(Beginning of PAGE EXCERPT)

Several earlier wrongful conviction researchers suggested wrongful conviction in rape warranted attention but the issue remained largely unexamined.  Bedau & Radelet (1987) in their pre-DNA study of wrongful conviction in potentially capital cases commented, “…systematic research would certainly uncover more cases of wrongful conviction … especially for crimes of rape”.  The 1996 National Institute of Justice report on the first 28 US DNA exonerations stated, “All 28 cases profiled in the report involved some form of sexual assault”.  Unfortunately, the report included commentary suggesting the predominance of sexual assaults was merely an artifact.  In 2006, Findley & Scott, in a widely cited law review, relied on 4 cases to illustrate the phenomenon of ‘Tunnel Vision’.  Each of the four case illustrations involved stranger rape, a relatively rare crime.  Similarly, Brandon Garrett’s (2010) law review titled, “The Substance of False Confessions”, relied on a data set comprised of “mostly cases involving a rape by a stranger” without considering the likelihood the charged offense may have contributed to the flawed investigations and tragic outcomes.

As the research for my book WCSA was being formulated, it was readily apparent that the prosecution approach to classification, that is classification based on the highest charge, would be an obstacle to revealing important relationships.  Rape is sexual assault no matter that some rapes co-occur with murder.  Some prior research, employing the prosecution approach to crime classification, had asserted that murder is the most common crime associated with wrongful conviction in the US.  That finding was the result of counting rape/murders as murders.  When rape/murders are disaggregated from murders without sexual assault, the dramatic over-representation of sexual assault among US wrongful convictions is apparent.  As Garrett reported in 2011, rapes and rape/murders make up 89% of all US exonerations.

(End of PAGE EXCERPT)

EXERCISE REQUIREMENTS:
From the passage on wrongful convictions for sexual assault, extract the stretch from "As the research" through "all US exonerations.", copying it word for word. The records that follow have no connection to the text above.

(Beginning of GIVEN DATA)

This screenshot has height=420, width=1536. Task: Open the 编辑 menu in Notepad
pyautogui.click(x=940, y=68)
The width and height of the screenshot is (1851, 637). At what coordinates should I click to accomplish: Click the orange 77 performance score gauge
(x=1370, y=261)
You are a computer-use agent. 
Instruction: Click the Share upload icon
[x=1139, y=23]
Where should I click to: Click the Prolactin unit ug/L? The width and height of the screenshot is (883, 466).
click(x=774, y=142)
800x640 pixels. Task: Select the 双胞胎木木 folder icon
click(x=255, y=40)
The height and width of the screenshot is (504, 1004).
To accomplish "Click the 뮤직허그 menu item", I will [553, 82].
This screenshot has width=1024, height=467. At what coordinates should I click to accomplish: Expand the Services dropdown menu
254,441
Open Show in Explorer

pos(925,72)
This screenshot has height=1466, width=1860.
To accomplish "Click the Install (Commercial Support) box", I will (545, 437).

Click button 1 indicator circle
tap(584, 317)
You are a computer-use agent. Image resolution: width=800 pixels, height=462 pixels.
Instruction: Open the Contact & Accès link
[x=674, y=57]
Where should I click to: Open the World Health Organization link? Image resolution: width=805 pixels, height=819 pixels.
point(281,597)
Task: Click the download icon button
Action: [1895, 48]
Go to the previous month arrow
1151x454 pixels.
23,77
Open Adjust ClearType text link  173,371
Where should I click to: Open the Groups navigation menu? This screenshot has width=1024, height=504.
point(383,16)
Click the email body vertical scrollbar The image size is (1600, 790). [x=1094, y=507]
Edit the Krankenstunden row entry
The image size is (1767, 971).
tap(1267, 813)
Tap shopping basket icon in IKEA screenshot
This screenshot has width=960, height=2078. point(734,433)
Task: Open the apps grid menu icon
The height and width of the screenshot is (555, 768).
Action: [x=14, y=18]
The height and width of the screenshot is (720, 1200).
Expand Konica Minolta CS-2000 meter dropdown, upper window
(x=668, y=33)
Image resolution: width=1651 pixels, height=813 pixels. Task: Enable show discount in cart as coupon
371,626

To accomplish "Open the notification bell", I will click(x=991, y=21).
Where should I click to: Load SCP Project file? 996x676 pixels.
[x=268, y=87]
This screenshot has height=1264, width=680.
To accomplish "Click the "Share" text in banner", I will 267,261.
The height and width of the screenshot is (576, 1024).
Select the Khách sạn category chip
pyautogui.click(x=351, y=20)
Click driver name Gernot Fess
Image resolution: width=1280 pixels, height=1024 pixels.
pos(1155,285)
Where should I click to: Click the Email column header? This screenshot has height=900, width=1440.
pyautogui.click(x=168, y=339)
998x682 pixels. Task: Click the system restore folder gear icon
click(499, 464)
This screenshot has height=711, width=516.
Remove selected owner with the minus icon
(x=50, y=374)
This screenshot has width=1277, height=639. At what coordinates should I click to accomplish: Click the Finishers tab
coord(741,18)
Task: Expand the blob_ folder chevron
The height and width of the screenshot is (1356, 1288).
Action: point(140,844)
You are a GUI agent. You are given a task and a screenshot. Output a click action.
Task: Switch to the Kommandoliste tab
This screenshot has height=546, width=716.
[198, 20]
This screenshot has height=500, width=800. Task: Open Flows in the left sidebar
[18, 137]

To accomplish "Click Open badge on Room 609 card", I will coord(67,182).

(End of GIVEN DATA)

TASK RESPONSE:
As the research for my book WCSA was being formulated, it was readily apparent that the prosecution approach to classification, that is classification based on the highest charge, would be an obstacle to revealing important relationships.  Rape is sexual assault no matter that some rapes co-occur with murder.  Some prior research, employing the prosecution approach to crime classification, had asserted that murder is the most common crime associated with wrongful conviction in the US.  That finding was the result of counting rape/murders as murders.  When rape/murders are disaggregated from murders without sexual assault, the dramatic over-representation of sexual assault among US wrongful convictions is apparent.  As Garrett reported in 2011, rapes and rape/murders make up 89% of all US exonerations.